Days Three and Four of a Predictive Coding Narrative: Where I find that the computer is free to disagree

This is the third in a series of detailed descriptions of a legal search project. The project was an academic training exercise for Jackson Lewis e-discovery liaisons conducted in May and June 2012. I searched a set of 699,082 Enron emails and attachments for possible evidence pertaining to involuntary employee terminations. The first day of search is described in Day One of a Predictive Coding Narrative: Searching for Relevance in the Ashes of Enron. The second day is described in Day Two of a Predictive Coding Narrative: More Than A Random Stroll Down Memory Lane.

The description of day-two was short, but it was preceded by a long explanation of my review plan and search philosophy, along with a rant in favor of humanity and against over-dependence on computer intelligence. Here I will just stick to the facts of what I did in days three and four of my search using Kroll Ontrack’s (KO) Inview software.

Third Day of Review (4 Hours)

I continued to search for more relevant documents, or irrelevant documents, that would be useful in training for the next round of predictive coding. I started the day by running concept searches based on the first twenty-six documents that I had already identified as relevant. I also reviewed from 20 to 50 of the most similar documents per search (one search was especially good and I reviewed the top 100 similar). I only bothered to mark the relevant ones, most of which I also instructed to train. I only took time to mark a few irrelevant documents and marked them to train. These documents were close to relevant and I wanted to try to teach Inview the distinctions.

This exercise of reviewing about 1,500 docs took about four hours. It is faster when you don’t have to mark (code) a document. I attained an average speed of 375 files per hour, even though I had a few documents that I really had to think and look carefully at to determine whether the termination was voluntary or not, or otherwise met the relevancy scope for this assignment. As a result of this exercise I have now found a total of 55 relevant docs, plus 8 more highly relevant docs (total 63).

I did not do any of the IRT (“Intelligent Review Technology”) ranking based reviews at this time because I wanted to train the system more before investing time in that. I did not think Inview had enough relevant documents to train on from the first session, only 2. So I did not want to waste my time on ranking-driven based reviews yet.

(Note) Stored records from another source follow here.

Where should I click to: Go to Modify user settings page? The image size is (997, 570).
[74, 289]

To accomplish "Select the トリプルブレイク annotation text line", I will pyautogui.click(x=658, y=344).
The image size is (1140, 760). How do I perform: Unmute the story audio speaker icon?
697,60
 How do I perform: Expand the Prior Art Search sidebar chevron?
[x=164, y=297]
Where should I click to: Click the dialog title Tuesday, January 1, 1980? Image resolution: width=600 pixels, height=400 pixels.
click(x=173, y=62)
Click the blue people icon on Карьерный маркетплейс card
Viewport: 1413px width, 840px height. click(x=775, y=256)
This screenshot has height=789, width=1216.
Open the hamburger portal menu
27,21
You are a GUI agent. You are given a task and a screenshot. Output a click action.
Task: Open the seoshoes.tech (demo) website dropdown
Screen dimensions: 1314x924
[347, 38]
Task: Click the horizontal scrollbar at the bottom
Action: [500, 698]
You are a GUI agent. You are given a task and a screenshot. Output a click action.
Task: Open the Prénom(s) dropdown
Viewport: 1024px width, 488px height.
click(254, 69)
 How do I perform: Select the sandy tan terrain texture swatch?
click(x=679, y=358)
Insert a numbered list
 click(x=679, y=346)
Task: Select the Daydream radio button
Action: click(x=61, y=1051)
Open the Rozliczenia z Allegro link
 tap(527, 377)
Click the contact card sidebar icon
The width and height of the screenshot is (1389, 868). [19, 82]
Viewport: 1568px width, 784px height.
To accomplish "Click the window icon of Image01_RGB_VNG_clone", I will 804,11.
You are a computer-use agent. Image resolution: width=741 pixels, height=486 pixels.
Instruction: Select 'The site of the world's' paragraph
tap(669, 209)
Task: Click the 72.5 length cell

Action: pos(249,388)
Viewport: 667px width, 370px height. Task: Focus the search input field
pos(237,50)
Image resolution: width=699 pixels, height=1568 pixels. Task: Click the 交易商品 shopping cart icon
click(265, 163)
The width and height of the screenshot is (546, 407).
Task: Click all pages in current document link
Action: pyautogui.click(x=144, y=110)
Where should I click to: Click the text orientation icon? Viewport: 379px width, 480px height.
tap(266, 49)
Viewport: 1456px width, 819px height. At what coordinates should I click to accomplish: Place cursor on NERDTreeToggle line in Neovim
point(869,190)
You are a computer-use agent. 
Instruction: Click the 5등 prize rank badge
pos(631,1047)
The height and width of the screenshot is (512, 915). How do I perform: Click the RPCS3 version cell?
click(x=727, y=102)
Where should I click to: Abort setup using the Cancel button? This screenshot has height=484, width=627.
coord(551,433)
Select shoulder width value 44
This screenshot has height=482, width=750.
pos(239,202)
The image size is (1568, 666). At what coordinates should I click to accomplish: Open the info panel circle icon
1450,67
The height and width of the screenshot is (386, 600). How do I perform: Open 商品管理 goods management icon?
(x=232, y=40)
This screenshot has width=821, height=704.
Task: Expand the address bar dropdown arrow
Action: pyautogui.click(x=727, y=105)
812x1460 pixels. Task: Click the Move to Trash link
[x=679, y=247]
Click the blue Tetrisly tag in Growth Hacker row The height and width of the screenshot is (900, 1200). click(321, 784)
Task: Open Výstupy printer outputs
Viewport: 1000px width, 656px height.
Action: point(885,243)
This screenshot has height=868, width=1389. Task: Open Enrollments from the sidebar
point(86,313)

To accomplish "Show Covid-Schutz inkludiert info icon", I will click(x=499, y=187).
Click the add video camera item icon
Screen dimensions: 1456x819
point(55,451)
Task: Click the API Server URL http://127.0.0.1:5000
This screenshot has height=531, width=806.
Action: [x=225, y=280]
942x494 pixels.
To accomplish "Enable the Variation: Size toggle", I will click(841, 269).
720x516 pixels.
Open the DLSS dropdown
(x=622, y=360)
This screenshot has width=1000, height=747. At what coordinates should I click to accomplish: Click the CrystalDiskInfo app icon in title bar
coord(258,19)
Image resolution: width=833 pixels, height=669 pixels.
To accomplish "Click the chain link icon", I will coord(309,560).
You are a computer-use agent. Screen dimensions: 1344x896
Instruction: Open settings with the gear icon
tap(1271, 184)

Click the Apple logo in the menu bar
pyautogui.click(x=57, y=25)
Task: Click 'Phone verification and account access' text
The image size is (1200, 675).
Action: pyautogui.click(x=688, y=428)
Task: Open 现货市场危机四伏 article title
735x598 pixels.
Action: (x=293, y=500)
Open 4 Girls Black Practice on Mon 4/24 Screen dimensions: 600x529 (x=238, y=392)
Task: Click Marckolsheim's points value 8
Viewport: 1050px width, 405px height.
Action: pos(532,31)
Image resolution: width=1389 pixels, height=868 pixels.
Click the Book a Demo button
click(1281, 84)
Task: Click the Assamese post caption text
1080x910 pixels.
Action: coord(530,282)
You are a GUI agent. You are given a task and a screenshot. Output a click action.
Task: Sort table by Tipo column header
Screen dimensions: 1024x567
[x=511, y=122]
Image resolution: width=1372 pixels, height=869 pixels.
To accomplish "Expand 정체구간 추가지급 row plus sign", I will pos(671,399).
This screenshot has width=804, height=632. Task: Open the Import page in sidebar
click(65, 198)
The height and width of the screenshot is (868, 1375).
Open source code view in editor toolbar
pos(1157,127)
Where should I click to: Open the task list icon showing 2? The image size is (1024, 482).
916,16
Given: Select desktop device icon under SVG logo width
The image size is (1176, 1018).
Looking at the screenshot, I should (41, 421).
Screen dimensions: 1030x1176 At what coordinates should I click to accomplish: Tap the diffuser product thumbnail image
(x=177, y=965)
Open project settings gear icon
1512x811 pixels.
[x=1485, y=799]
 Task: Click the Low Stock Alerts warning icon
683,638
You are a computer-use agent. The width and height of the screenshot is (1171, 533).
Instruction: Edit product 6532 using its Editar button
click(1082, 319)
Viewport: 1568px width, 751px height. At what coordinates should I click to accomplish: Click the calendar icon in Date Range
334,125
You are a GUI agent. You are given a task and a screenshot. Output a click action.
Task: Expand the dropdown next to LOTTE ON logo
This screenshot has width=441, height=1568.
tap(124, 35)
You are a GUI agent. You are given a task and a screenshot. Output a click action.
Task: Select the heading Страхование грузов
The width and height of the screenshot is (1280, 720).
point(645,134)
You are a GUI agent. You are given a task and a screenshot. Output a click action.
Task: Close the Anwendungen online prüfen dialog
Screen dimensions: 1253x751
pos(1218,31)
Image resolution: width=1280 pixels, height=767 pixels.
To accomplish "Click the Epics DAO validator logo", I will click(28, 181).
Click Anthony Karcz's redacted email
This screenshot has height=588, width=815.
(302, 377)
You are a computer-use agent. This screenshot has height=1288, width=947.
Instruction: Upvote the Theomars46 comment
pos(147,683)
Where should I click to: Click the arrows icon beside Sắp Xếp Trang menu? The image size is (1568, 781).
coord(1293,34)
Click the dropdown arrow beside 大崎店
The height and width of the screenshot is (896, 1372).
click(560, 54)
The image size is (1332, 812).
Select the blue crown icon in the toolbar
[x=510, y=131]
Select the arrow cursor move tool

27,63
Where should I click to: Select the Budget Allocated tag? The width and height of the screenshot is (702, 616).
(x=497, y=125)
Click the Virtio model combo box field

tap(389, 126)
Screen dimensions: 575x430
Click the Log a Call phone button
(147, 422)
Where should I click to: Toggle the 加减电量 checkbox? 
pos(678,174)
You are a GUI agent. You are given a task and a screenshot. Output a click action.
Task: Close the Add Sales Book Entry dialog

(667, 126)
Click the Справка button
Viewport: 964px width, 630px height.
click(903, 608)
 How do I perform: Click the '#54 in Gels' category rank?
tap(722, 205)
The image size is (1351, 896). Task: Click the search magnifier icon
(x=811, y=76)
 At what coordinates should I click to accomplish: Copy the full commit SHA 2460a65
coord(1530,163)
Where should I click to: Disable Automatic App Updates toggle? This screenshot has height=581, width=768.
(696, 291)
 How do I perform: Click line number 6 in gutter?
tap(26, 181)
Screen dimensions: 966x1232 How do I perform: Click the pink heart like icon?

The Inview system allows you the flexibility to do that. Some other predictive coding software do not. Still, for academic, record keeping purposes, I did a search of all docs ranked 50% or higher probable relevant. It is interesting to observe that InView agreed with me because it did not rank any docs (-0-) as probable relevant (51% or more).

Fourth Day of Review (8 Hours) 

I began the fourth day by attempting to expand upon the Highly Relevant docs found yesterday, and went from 8 to 14 hot documents. I did this my right-clicking on each of the six hot documents (yes, you can do that on a Mac too) that I started with. I then selected the Add Associated Documents from the drop down menu. That opens up seven more menu selections (Family Members, Threads and Attachments, Duplicates, Near-Duplicates, Core Near-Duplicates, Duplicate Family Members, and Contextual Duplicates).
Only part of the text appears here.